Work order: Could you copy the lines below exactly, leaving none out?

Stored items
********************

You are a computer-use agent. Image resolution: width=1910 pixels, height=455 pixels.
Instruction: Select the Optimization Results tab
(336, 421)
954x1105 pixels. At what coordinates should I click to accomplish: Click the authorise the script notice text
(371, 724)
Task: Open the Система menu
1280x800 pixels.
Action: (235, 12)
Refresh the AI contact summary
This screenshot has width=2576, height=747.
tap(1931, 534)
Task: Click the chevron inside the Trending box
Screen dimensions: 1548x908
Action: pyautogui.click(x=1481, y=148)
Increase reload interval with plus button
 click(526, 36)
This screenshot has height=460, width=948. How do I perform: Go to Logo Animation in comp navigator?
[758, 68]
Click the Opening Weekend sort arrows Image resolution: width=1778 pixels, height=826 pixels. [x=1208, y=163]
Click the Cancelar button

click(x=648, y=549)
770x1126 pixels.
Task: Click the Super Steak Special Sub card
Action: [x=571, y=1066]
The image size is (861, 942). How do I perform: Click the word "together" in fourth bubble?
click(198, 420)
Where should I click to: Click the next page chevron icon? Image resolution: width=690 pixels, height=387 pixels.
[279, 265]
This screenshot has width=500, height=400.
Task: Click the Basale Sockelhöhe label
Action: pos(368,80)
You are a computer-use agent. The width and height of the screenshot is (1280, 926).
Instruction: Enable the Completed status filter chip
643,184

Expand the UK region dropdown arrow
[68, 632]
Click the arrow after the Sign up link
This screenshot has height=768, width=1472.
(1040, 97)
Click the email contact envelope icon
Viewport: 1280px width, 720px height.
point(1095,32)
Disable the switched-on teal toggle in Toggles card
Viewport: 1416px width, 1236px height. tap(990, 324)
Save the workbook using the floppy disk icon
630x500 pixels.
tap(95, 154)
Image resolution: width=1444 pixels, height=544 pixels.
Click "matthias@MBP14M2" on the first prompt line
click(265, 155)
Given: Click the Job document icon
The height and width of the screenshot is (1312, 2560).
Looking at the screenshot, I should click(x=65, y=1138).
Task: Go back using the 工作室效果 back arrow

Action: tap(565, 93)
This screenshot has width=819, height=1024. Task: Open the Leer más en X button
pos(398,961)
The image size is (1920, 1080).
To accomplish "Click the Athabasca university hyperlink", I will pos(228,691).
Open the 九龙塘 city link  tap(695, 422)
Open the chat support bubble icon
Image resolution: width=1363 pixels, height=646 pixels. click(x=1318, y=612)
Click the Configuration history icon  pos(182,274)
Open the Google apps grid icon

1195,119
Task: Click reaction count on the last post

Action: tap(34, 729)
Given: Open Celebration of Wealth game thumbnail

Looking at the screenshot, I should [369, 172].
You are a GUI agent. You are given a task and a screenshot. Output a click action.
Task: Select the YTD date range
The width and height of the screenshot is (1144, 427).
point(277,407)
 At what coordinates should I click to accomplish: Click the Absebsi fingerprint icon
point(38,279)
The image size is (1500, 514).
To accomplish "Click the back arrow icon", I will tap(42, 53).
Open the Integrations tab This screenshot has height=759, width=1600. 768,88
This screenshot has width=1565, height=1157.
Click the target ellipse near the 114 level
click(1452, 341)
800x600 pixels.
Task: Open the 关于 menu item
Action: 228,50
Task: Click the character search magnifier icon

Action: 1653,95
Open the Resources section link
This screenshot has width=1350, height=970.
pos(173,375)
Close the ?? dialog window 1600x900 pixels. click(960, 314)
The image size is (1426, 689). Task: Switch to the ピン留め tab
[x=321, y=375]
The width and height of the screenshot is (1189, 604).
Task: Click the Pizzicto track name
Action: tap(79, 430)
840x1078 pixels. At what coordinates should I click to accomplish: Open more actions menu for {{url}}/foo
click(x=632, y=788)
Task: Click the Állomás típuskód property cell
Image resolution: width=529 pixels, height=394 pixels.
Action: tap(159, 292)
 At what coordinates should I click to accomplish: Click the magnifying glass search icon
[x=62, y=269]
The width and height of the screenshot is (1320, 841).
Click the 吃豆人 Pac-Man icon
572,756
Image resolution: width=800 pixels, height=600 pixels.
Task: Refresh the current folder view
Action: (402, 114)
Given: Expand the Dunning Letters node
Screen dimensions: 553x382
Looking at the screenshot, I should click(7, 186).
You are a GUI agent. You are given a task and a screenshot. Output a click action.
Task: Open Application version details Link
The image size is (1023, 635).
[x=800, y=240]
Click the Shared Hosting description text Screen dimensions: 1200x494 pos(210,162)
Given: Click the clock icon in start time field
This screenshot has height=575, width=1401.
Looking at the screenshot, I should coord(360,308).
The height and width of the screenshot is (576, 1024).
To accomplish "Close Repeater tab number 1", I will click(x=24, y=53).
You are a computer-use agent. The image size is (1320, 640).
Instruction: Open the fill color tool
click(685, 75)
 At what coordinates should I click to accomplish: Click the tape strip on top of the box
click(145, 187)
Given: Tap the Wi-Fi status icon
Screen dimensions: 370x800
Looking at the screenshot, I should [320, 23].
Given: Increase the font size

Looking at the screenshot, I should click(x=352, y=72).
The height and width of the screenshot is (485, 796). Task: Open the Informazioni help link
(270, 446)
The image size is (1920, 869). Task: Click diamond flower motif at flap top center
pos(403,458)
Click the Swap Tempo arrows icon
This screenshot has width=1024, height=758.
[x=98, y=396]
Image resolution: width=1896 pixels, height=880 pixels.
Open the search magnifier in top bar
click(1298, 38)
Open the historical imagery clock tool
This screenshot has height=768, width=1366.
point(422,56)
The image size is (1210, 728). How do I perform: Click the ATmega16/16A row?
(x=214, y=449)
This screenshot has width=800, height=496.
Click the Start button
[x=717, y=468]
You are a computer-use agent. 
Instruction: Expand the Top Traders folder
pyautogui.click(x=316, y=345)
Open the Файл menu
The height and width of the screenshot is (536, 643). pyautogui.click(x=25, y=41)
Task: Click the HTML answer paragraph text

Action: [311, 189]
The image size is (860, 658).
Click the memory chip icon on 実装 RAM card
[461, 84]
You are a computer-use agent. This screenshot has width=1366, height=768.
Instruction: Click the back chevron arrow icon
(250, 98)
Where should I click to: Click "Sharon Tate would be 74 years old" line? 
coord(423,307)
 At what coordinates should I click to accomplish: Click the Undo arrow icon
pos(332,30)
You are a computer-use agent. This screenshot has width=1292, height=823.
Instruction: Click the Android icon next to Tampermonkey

********************

Answer section:
You are a computer-use agent. Image resolution: width=1910 pixels, height=455 pixels.
Instruction: Select the Optimization Results tab
(336, 421)
954x1105 pixels. At what coordinates should I click to accomplish: Click the authorise the script notice text
(371, 724)
Task: Open the Система menu
1280x800 pixels.
Action: (235, 12)
Refresh the AI contact summary
This screenshot has width=2576, height=747.
tap(1931, 534)
Task: Click the chevron inside the Trending box
Screen dimensions: 1548x908
Action: pyautogui.click(x=1481, y=148)
Increase reload interval with plus button
 click(526, 36)
This screenshot has height=460, width=948. How do I perform: Go to Logo Animation in comp navigator?
[758, 68]
Click the Opening Weekend sort arrows Image resolution: width=1778 pixels, height=826 pixels. [x=1208, y=163]
Click the Cancelar button

click(x=648, y=549)
770x1126 pixels.
Task: Click the Super Steak Special Sub card
Action: [x=571, y=1066]
The image size is (861, 942). How do I perform: Click the word "together" in fourth bubble?
click(198, 420)
Where should I click to: Click the next page chevron icon? Image resolution: width=690 pixels, height=387 pixels.
[279, 265]
This screenshot has width=500, height=400.
Task: Click the Basale Sockelhöhe label
Action: pos(368,80)
You are a computer-use agent. The width and height of the screenshot is (1280, 926).
Instruction: Enable the Completed status filter chip
643,184

Expand the UK region dropdown arrow
[68, 632]
Click the arrow after the Sign up link
This screenshot has height=768, width=1472.
(1040, 97)
Click the email contact envelope icon
Viewport: 1280px width, 720px height.
point(1095,32)
Disable the switched-on teal toggle in Toggles card
Viewport: 1416px width, 1236px height. tap(990, 324)
Save the workbook using the floppy disk icon
630x500 pixels.
tap(95, 154)
Image resolution: width=1444 pixels, height=544 pixels.
Click "matthias@MBP14M2" on the first prompt line
click(265, 155)
Given: Click the Job document icon
The height and width of the screenshot is (1312, 2560).
Looking at the screenshot, I should click(x=65, y=1138).
Task: Go back using the 工作室效果 back arrow

Action: tap(565, 93)
This screenshot has width=819, height=1024. Task: Open the Leer más en X button
pos(398,961)
The image size is (1920, 1080).
To accomplish "Click the Athabasca university hyperlink", I will pos(228,691).
Open the 九龙塘 city link  tap(695, 422)
Open the chat support bubble icon
Image resolution: width=1363 pixels, height=646 pixels. click(x=1318, y=612)
Click the Configuration history icon  pos(182,274)
Open the Google apps grid icon

1195,119
Task: Click reaction count on the last post

Action: tap(34, 729)
Given: Open Celebration of Wealth game thumbnail

Looking at the screenshot, I should [369, 172].
You are a GUI agent. You are given a task and a screenshot. Output a click action.
Task: Select the YTD date range
The width and height of the screenshot is (1144, 427).
point(277,407)
 At what coordinates should I click to accomplish: Click the Absebsi fingerprint icon
point(38,279)
The image size is (1500, 514).
To accomplish "Click the back arrow icon", I will tap(42, 53).
Open the Integrations tab This screenshot has height=759, width=1600. 768,88
This screenshot has width=1565, height=1157.
Click the target ellipse near the 114 level
click(1452, 341)
800x600 pixels.
Task: Open the 关于 menu item
Action: 228,50
Task: Click the character search magnifier icon

Action: 1653,95
Open the Resources section link
This screenshot has width=1350, height=970.
pos(173,375)
Close the ?? dialog window 1600x900 pixels. click(960, 314)
The image size is (1426, 689). Task: Switch to the ピン留め tab
[x=321, y=375]
The width and height of the screenshot is (1189, 604).
Task: Click the Pizzicto track name
Action: tap(79, 430)
840x1078 pixels. At what coordinates should I click to accomplish: Open more actions menu for {{url}}/foo
click(x=632, y=788)
Task: Click the Állomás típuskód property cell
Image resolution: width=529 pixels, height=394 pixels.
Action: tap(159, 292)
 At what coordinates should I click to accomplish: Click the magnifying glass search icon
[x=62, y=269]
The width and height of the screenshot is (1320, 841).
Click the 吃豆人 Pac-Man icon
572,756
Image resolution: width=800 pixels, height=600 pixels.
Task: Refresh the current folder view
Action: (402, 114)
Given: Expand the Dunning Letters node
Screen dimensions: 553x382
Looking at the screenshot, I should click(7, 186).
You are a GUI agent. You are given a task and a screenshot. Output a click action.
Task: Open Application version details Link
The image size is (1023, 635).
[x=800, y=240]
Click the Shared Hosting description text Screen dimensions: 1200x494 pos(210,162)
Given: Click the clock icon in start time field
This screenshot has height=575, width=1401.
Looking at the screenshot, I should coord(360,308).
The height and width of the screenshot is (576, 1024).
To accomplish "Close Repeater tab number 1", I will click(x=24, y=53).
You are a computer-use agent. The image size is (1320, 640).
Instruction: Open the fill color tool
click(685, 75)
 At what coordinates should I click to accomplish: Click the tape strip on top of the box
click(145, 187)
Given: Tap the Wi-Fi status icon
Screen dimensions: 370x800
Looking at the screenshot, I should [320, 23].
Given: Increase the font size

Looking at the screenshot, I should click(x=352, y=72).
The height and width of the screenshot is (485, 796). Task: Open the Informazioni help link
(270, 446)
The image size is (1920, 869). Task: Click diamond flower motif at flap top center
pos(403,458)
Click the Swap Tempo arrows icon
This screenshot has width=1024, height=758.
[x=98, y=396]
Image resolution: width=1896 pixels, height=880 pixels.
Open the search magnifier in top bar
click(1298, 38)
Open the historical imagery clock tool
This screenshot has height=768, width=1366.
point(422,56)
The image size is (1210, 728). How do I perform: Click the ATmega16/16A row?
(x=214, y=449)
This screenshot has width=800, height=496.
Click the Start button
[x=717, y=468]
You are a computer-use agent. 
Instruction: Expand the Top Traders folder
pyautogui.click(x=316, y=345)
Open the Файл menu
The height and width of the screenshot is (536, 643). pyautogui.click(x=25, y=41)
Task: Click the HTML answer paragraph text

Action: [311, 189]
The image size is (860, 658).
Click the memory chip icon on 実装 RAM card
[461, 84]
You are a computer-use agent. This screenshot has width=1366, height=768.
Instruction: Click the back chevron arrow icon
(250, 98)
Where should I click to: Click "Sharon Tate would be 74 years old" line? 
coord(423,307)
 At what coordinates should I click to accomplish: Click the Undo arrow icon
pos(332,30)
You are a computer-use agent. This screenshot has width=1292, height=823.
Instruction: Click the Android icon next to Tampermonkey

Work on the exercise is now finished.